§ TRAVAIL À FAIRE:
[1] Indiquez le nombre de décès relevés à Royan en août 1918 selon le texte sur la grippe à Royan.
[2] Reformulez sous forme de liste le paragraphe du texte sur la grippe à Royan qui commence par « Du fait de cette expérience », en gardant ses faits principaux.

Il paraît difficile d'établir avec exactitude l'étiologie de l'épidémie de grippe qui a sévi à Royan. Depuis plusieurs mois, la grippe a été signalée en plusieurs points du territoire français. Elle a régné aussi longtemps sur le front. Rien d'étonnant qu'avec l'affluence et le va-et-vient des nombreux étrangers qui y vont séjourner pendant l'été, Royan n'ait pas été épargnée. Comme partout ailleurs, la grippe à dû s'y transmettre de poumon à poumon. Royan comme toutes les autres villes contaminées a payé son tribut de grippe qui a été importée en France après avoir exercé de sérieux ravages en Espagne et en Suisse.

 

Du fait de cette expérience, la mortalité de Royan pendant le mois d'août a été considérablement plus élevée qu'en 1917. Pour le mois d'août 1918, nous avons relevé 48 décès contre 17 survenus en août 1917. Sur ces 48 décès, 11 sont dus à des maladies ordinaires et 37 sont consécutifs à des affections de nature grippale. Il convient d'ajouter toutefois que si la grippe a joué un rôle prépondérant dans l'étiologie de la mortalité de Royan, le nombre des étrangers qui sont venus en villégiature a été cette année bien plus élevé que l'année dernière.

§ CONTENU AFFICHÉ:
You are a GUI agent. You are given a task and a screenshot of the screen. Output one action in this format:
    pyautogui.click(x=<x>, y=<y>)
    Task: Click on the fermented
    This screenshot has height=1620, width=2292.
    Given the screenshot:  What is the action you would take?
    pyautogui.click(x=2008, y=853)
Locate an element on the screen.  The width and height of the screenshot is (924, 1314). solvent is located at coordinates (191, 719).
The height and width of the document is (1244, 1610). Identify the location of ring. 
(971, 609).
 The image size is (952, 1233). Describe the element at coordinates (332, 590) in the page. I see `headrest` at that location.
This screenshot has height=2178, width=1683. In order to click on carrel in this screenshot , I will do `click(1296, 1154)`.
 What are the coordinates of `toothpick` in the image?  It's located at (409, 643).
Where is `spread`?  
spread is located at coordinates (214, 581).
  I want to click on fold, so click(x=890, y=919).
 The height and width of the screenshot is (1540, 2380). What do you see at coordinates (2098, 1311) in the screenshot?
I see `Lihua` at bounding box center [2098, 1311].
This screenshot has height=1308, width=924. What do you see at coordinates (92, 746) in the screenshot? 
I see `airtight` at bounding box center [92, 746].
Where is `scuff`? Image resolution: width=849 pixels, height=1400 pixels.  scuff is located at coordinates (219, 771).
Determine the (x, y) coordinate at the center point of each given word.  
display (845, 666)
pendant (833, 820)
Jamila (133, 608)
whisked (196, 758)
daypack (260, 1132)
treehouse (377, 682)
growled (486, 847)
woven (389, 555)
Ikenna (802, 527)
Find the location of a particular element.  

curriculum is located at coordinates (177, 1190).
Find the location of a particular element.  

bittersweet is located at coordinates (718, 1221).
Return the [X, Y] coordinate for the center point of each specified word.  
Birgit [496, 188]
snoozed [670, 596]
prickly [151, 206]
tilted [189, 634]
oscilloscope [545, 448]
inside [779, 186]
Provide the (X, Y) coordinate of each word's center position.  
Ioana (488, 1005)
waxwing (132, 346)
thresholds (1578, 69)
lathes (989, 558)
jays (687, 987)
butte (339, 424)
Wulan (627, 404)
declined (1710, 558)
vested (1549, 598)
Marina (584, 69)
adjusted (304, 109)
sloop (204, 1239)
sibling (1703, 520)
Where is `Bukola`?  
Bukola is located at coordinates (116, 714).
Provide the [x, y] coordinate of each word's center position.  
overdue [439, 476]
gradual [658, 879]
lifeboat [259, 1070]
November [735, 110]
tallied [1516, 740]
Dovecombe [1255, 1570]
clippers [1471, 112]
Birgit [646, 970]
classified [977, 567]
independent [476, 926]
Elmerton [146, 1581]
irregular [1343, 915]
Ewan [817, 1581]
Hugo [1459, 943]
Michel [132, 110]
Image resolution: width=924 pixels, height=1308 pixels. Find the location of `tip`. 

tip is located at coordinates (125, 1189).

§ RÉPONSES DANS L'ORDRE:
[1] 48 décès ont été relevés à Royan en août 1918.

[2]
- La mortalité à Royan en août 1918 a été nettement plus élevée qu'en 1917.
- On a relevé 48 décès en août 1918, contre 17 en août 1917.
- Sur ces 48 décès, 11 sont dus à des maladies ordinaires et 37 à des affections grippales.
- La grippe a joué un rôle prépondérant dans cette mortalité.
- Le nombre d'étrangers venus en villégiature a été bien plus élevé que l'année précédente.